Aim of the task:
In the records below, find the line that contains "The width and height of the screenshot is (890, 461).". Retype that line and all the lines after it through the end, leaving out the pictures.

Segment Start: Data section

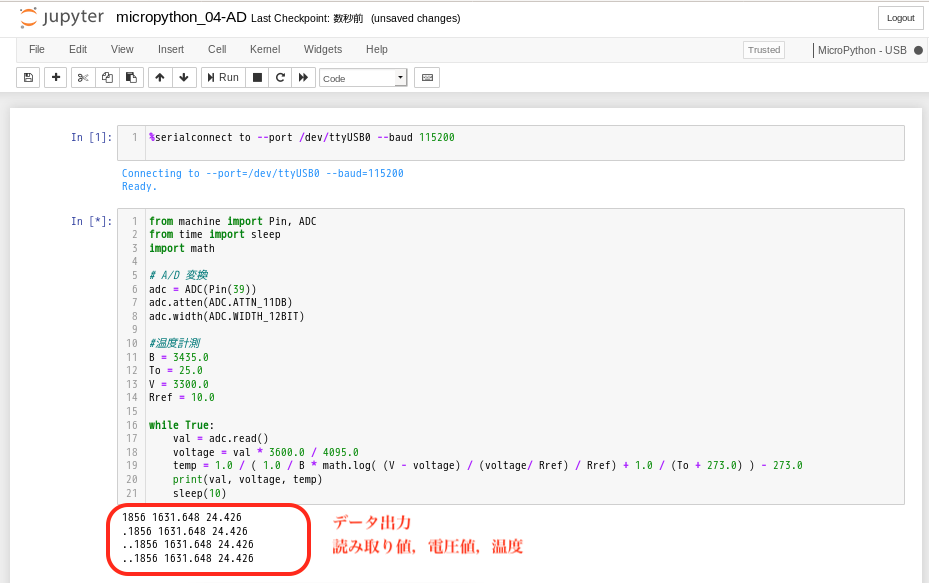The width and height of the screenshot is (929, 583).
Task: Click notebook title micropython_04-AD to rename
Action: coord(181,17)
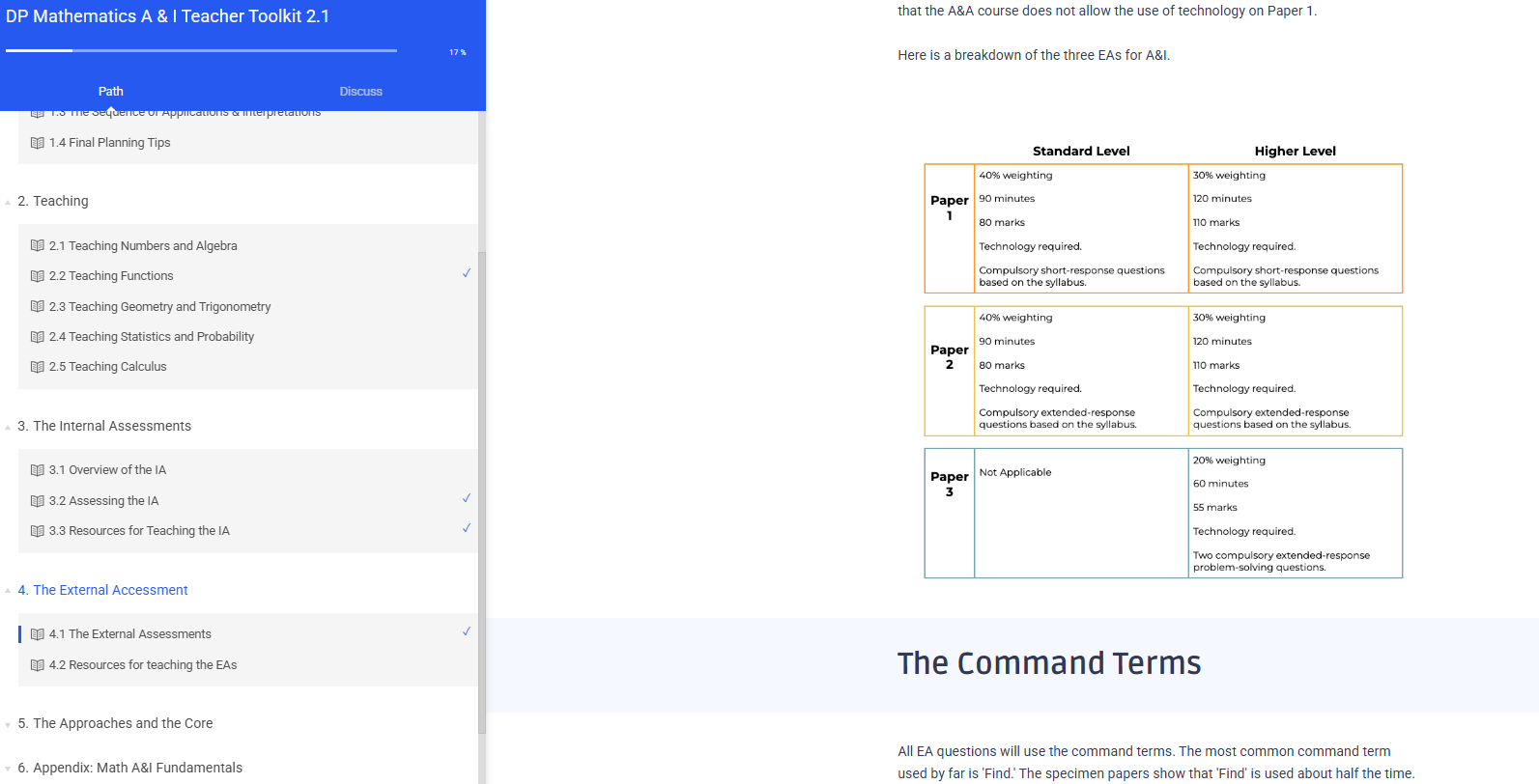The width and height of the screenshot is (1539, 784).
Task: Click book icon beside 2.1 Teaching Numbers and Algebra
Action: (37, 246)
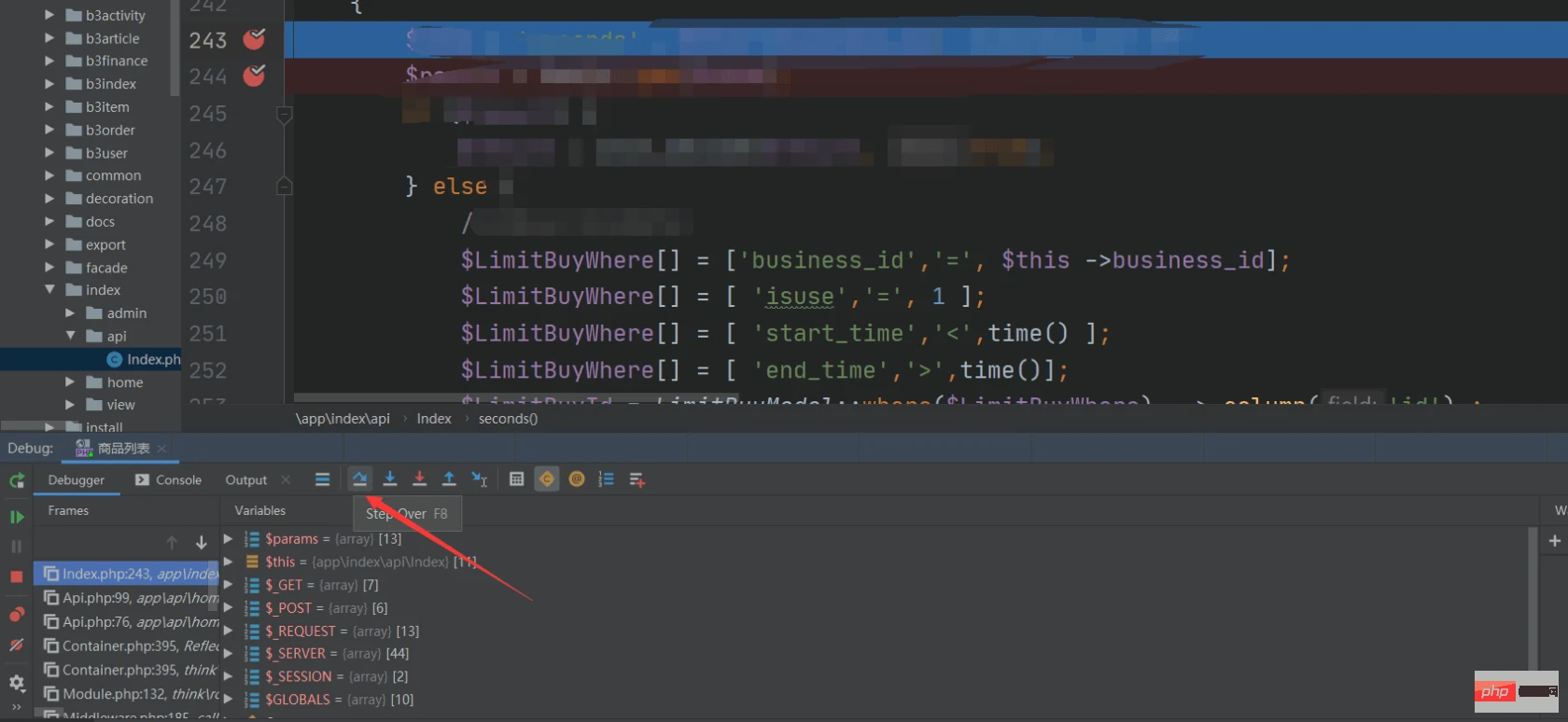The image size is (1568, 722).
Task: Click the Step Over debug button
Action: (359, 479)
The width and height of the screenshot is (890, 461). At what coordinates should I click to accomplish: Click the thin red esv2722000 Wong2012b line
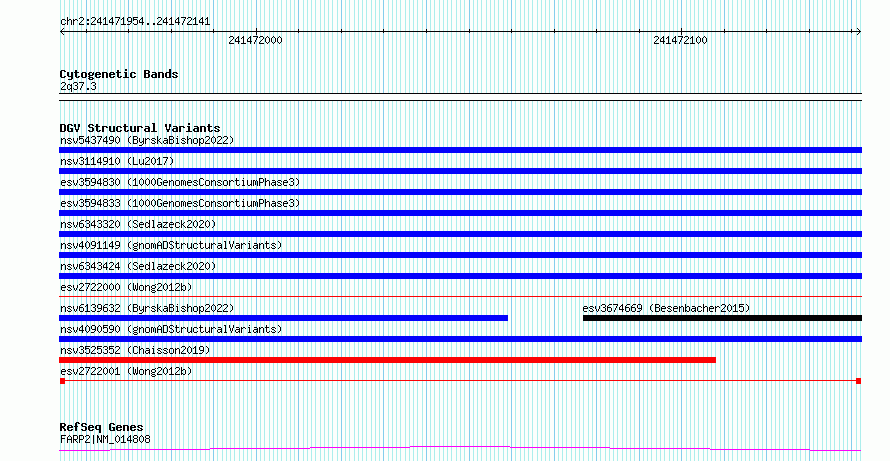pyautogui.click(x=461, y=296)
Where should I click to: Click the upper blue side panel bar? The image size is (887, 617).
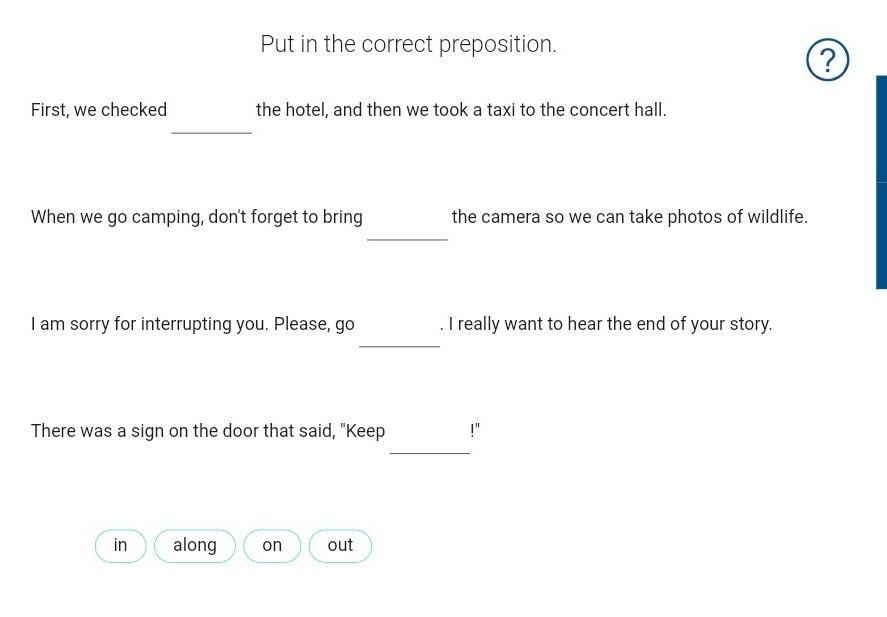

Segment End: Data section

Exercise response:
The width and height of the screenshot is (890, 461). At what coordinates should I click to accomplish: Click the thin red esv2722000 Wong2012b line
pyautogui.click(x=461, y=296)
Where should I click to: Click the upper blue side panel bar? The image size is (887, 617).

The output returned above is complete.